I've experienced the same thing.  There are a few suggestions that may be helpful.

Time:  Attorneys have said there are 5 important words that belong on every contract involving such projects:  "Time Is Of The Essence."  Then, there should be a completion date included (maybe give or take a few days).  The reason jobs are not completed on time is MONEY.  When they get a bigger job, they'll put your job on the back burner & work on the bigger job because there's more profit in it.  When you complain, they'll give you a bunch of lies - "We had people quit."  "The shipment of supplies was delayed."  "Our manager had a heart attack," (designed to make you feel sympathetic & believe their BS)  etc.  If those 5 words are on the contract, they know they'll be bound by them.

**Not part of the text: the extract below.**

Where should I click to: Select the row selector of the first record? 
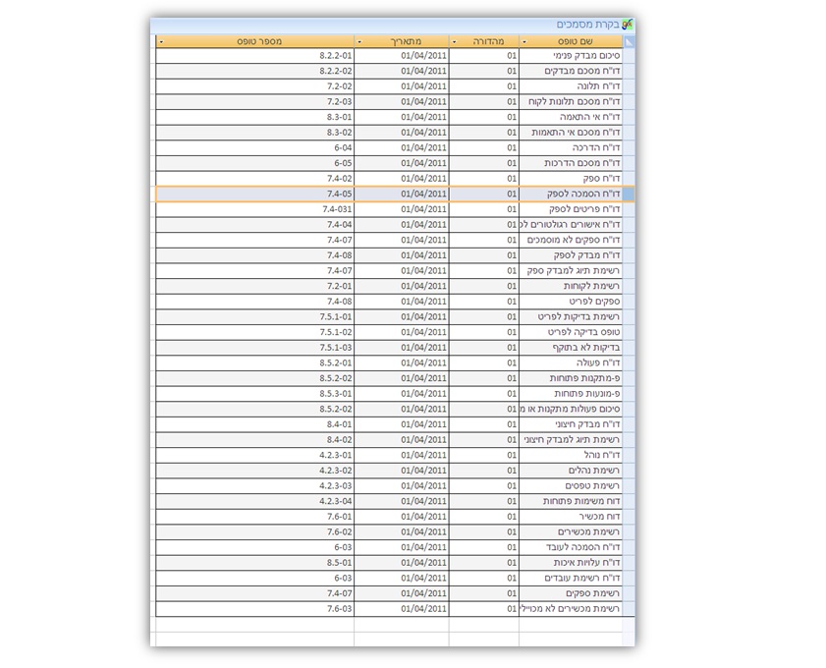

Payment:  Unless they work out a payment schedule - something like "10% down, then dates for payments," never pay in full until every single part of the job is complete.  Once they get all their money, you'll never see them again, REGARDLESS of how many times you've done business with them in the past.  I have a great plumber, but after I paid for a job in full & there were a few things that needed completion, weeks went by without anything being done - until I edited my Yelp review, then I got an immediate call from the Co. owner & the work was completed THE NEXT DAY.
I recently had a tree that fell removed & some brush clearance that was needed.  I had already done business with the tree company in the past, so I trusted them & paid in full for the tree removal & they said they would be back for the brush clearance.  When I didn't hear from them, I phoned them & spoke to the owner.  He said the brush clearance was not included.  I changed my Yelp review & he immediately called & set up the brush clearance & his crew came out the next day & completed the job.

You also need a WRITTEN guarantee on any work.  Remember, if it's not in writing, it doesn't exist.  In court, when a litigant says, "Your Honor, he told me he would......"  The judge will say, "What you're saying is not worth the paper it isn't written on."  "You are limited to what's contained in the 4 corners of the contract."

ETA:  You also have to sign a "Lien Release," so if your contractor doesn't pay his workers, you can't be held liable for it.  It's usually included, but in case it isn't, ask for it.  If your contractor says, "It's not necessary," say "bye."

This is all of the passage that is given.